Muddy boot prints and the lid of someone else’s grave were the last things Maria Sampey thought she’d find on her son’s final resting place.
The Greater Dandenong councillor and her husband Brian visited their son Paul’s memorial at Springvale Botanical Cemetery on what would have been his 39th birthday, Tuesday 25 October.
He died from a brain tumour at the age of 19.
“I’m so upset. It’s awful,” Cr Sampey said, in tears.
“What sort of staff have they got, to be so uncaring?
“I think this is terrible.
“The marble slab should have been placed on the grass further away and not on another person’s memorial.
“Have they been doing this all along and I just happened to catch them?
“What were they thinking?”
She complained to cemetery staff and said she was offered flowers to place on the grave as compensation.
“I don’t want it to happen to anyone else,” she said.
“Management told us that procedures were going to be put in place so that other people’s memorials in future will not be trampled on.”
A spokeswoman for cemetery manager Southern Metropolitan Cemeteries Trust (SMCT) said it was “an active and operational cemetery, with burials occurring on a daily basis, often in established areas in the cemetery”.
She said rigorous standards were in place for grave digging operations.

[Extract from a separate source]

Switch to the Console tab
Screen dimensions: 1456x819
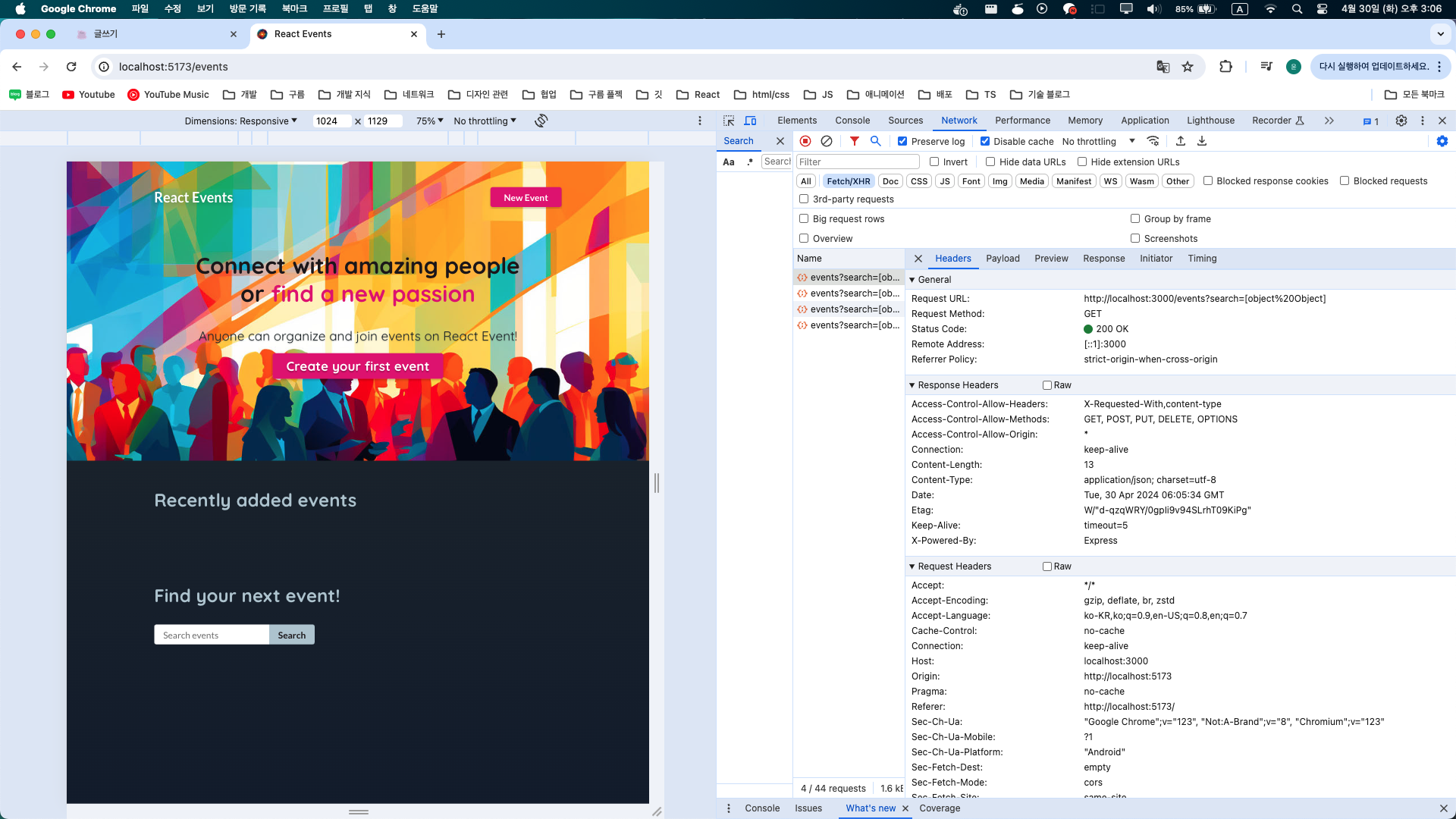[852, 121]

“When burials are occurring in established areas, care is taken to minimise the impact on adjacent gravesites whilst balancing the health and safety of visitors to the location and of the cemetery employees undertaking the grave digging operations,” she said.
When the Sampeys visited, she said, an adjacent gravesite was being prepared for a burial.
“The visiting family were offered support and provided with time in the cafe whilst the burial preparations were underway, completed and the area returned to its usual condition,” she said.
The spokeswoman said the Sampeys were advised of the time they could return to the area, and provided with further support including a floral arrangement for their visit.
“Our customer care consultants remain in contact with the family,” she said.